- Opening Delimiter -
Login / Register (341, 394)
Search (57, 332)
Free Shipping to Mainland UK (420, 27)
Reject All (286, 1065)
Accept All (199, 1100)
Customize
- Closing Delimiter -
### YOUR ASSIGNMENT
Retype every line of the data, keeping each one exactly as it is.

### ANSWER SECTION
Login / Register (341, 394)
Search (57, 332)
Free Shipping to Mainland UK (420, 27)
Reject All (286, 1065)
Accept All (199, 1100)
Customize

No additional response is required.